→ **Activity**
Starting with the first line, output the data exactly through to the end.

(Records drawn from a dataset)
* * * * * * * * *
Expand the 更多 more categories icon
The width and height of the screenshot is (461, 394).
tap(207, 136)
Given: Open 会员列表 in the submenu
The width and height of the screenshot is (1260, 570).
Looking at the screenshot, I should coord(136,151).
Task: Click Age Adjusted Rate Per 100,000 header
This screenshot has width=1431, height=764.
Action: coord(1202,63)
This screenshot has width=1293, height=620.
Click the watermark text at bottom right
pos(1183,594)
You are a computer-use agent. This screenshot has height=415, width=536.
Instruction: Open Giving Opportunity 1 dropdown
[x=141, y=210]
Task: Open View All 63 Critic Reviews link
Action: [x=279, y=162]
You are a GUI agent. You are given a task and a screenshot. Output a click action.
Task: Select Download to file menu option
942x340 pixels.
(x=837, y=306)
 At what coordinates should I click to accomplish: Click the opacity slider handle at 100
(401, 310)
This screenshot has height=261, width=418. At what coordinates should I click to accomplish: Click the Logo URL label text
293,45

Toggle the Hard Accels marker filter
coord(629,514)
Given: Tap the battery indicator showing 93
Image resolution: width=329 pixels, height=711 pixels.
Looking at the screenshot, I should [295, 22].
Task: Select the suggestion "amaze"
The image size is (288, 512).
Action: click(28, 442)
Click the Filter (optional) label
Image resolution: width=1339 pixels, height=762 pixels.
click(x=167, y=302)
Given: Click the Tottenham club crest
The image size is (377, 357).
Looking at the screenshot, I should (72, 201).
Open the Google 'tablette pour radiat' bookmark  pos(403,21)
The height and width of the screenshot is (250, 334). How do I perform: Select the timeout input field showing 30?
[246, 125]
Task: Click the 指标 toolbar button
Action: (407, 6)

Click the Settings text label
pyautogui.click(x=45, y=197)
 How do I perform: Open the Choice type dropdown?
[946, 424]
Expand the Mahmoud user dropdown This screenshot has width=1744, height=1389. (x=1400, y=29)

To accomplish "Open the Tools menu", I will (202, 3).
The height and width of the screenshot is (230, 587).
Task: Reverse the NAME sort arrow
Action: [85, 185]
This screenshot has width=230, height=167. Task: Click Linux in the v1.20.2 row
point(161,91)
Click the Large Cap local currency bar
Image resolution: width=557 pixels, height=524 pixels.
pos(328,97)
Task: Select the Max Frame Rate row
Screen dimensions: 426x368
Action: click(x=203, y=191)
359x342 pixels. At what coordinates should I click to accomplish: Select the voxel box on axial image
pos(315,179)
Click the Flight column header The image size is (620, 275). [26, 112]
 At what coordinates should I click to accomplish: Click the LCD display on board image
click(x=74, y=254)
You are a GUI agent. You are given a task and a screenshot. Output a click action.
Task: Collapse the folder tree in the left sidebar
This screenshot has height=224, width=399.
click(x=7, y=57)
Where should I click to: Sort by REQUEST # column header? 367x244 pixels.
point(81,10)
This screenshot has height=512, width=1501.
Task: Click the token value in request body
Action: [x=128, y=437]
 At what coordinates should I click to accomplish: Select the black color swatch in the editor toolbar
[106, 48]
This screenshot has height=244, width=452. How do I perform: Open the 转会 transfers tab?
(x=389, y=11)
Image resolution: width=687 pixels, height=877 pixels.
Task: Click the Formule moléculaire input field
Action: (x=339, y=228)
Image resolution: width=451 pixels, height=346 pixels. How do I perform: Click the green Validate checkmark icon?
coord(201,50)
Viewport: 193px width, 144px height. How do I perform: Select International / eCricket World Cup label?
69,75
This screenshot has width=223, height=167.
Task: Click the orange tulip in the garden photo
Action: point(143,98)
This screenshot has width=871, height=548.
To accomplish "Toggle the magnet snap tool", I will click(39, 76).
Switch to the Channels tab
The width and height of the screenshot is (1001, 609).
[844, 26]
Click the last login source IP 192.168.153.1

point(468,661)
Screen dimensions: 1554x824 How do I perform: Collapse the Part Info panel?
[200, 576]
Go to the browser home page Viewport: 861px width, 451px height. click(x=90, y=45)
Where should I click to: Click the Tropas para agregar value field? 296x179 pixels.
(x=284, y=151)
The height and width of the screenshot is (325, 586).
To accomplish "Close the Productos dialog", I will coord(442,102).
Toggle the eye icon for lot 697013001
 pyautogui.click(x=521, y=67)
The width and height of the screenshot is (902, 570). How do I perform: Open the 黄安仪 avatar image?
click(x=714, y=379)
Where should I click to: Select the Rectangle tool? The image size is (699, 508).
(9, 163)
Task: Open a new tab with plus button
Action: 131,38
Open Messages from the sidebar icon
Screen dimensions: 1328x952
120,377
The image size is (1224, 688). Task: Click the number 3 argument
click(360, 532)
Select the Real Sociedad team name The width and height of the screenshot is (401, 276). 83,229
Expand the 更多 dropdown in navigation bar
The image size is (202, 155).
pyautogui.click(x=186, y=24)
* * * * * * * * *
→ **Output for this task**
Expand the 更多 more categories icon
The width and height of the screenshot is (461, 394).
tap(207, 136)
Given: Open 会员列表 in the submenu
The width and height of the screenshot is (1260, 570).
Looking at the screenshot, I should coord(136,151).
Task: Click Age Adjusted Rate Per 100,000 header
This screenshot has width=1431, height=764.
Action: coord(1202,63)
This screenshot has width=1293, height=620.
Click the watermark text at bottom right
pos(1183,594)
You are a computer-use agent. This screenshot has height=415, width=536.
Instruction: Open Giving Opportunity 1 dropdown
[x=141, y=210]
Task: Open View All 63 Critic Reviews link
Action: [x=279, y=162]
You are a GUI agent. You are given a task and a screenshot. Output a click action.
Task: Select Download to file menu option
942x340 pixels.
(x=837, y=306)
 At what coordinates should I click to accomplish: Click the opacity slider handle at 100
(401, 310)
This screenshot has height=261, width=418. At what coordinates should I click to accomplish: Click the Logo URL label text
293,45

Toggle the Hard Accels marker filter
coord(629,514)
Given: Tap the battery indicator showing 93
Image resolution: width=329 pixels, height=711 pixels.
Looking at the screenshot, I should [295, 22].
Task: Select the suggestion "amaze"
The image size is (288, 512).
Action: click(28, 442)
Click the Filter (optional) label
Image resolution: width=1339 pixels, height=762 pixels.
click(x=167, y=302)
Given: Click the Tottenham club crest
The image size is (377, 357).
Looking at the screenshot, I should (72, 201).
Open the Google 'tablette pour radiat' bookmark  pos(403,21)
The height and width of the screenshot is (250, 334). How do I perform: Select the timeout input field showing 30?
[246, 125]
Task: Click the 指标 toolbar button
Action: (407, 6)

Click the Settings text label
pyautogui.click(x=45, y=197)
 How do I perform: Open the Choice type dropdown?
[946, 424]
Expand the Mahmoud user dropdown This screenshot has width=1744, height=1389. (x=1400, y=29)

To accomplish "Open the Tools menu", I will (202, 3).
The height and width of the screenshot is (230, 587).
Task: Reverse the NAME sort arrow
Action: [85, 185]
This screenshot has width=230, height=167. Task: Click Linux in the v1.20.2 row
point(161,91)
Click the Large Cap local currency bar
Image resolution: width=557 pixels, height=524 pixels.
pos(328,97)
Task: Select the Max Frame Rate row
Screen dimensions: 426x368
Action: click(x=203, y=191)
359x342 pixels. At what coordinates should I click to accomplish: Select the voxel box on axial image
pos(315,179)
Click the Flight column header The image size is (620, 275). [26, 112]
 At what coordinates should I click to accomplish: Click the LCD display on board image
click(x=74, y=254)
You are a GUI agent. You are given a task and a screenshot. Output a click action.
Task: Collapse the folder tree in the left sidebar
This screenshot has height=224, width=399.
click(x=7, y=57)
Where should I click to: Sort by REQUEST # column header? 367x244 pixels.
point(81,10)
This screenshot has height=512, width=1501.
Task: Click the token value in request body
Action: [x=128, y=437]
 At what coordinates should I click to accomplish: Select the black color swatch in the editor toolbar
[106, 48]
This screenshot has height=244, width=452. How do I perform: Open the 转会 transfers tab?
(x=389, y=11)
Image resolution: width=687 pixels, height=877 pixels.
Task: Click the Formule moléculaire input field
Action: (x=339, y=228)
Image resolution: width=451 pixels, height=346 pixels. How do I perform: Click the green Validate checkmark icon?
coord(201,50)
Viewport: 193px width, 144px height. How do I perform: Select International / eCricket World Cup label?
69,75
This screenshot has width=223, height=167.
Task: Click the orange tulip in the garden photo
Action: point(143,98)
This screenshot has width=871, height=548.
To accomplish "Toggle the magnet snap tool", I will click(39, 76).
Switch to the Channels tab
The width and height of the screenshot is (1001, 609).
[844, 26]
Click the last login source IP 192.168.153.1

point(468,661)
Screen dimensions: 1554x824 How do I perform: Collapse the Part Info panel?
[200, 576]
Go to the browser home page Viewport: 861px width, 451px height. click(x=90, y=45)
Where should I click to: Click the Tropas para agregar value field? 296x179 pixels.
(x=284, y=151)
The height and width of the screenshot is (325, 586).
To accomplish "Close the Productos dialog", I will coord(442,102).
Toggle the eye icon for lot 697013001
 pyautogui.click(x=521, y=67)
The width and height of the screenshot is (902, 570). How do I perform: Open the 黄安仪 avatar image?
click(x=714, y=379)
Where should I click to: Select the Rectangle tool? The image size is (699, 508).
(9, 163)
Task: Open a new tab with plus button
Action: 131,38
Open Messages from the sidebar icon
Screen dimensions: 1328x952
120,377
The image size is (1224, 688). Task: Click the number 3 argument
click(360, 532)
Select the Real Sociedad team name The width and height of the screenshot is (401, 276). 83,229
Expand the 更多 dropdown in navigation bar
The image size is (202, 155).
pyautogui.click(x=186, y=24)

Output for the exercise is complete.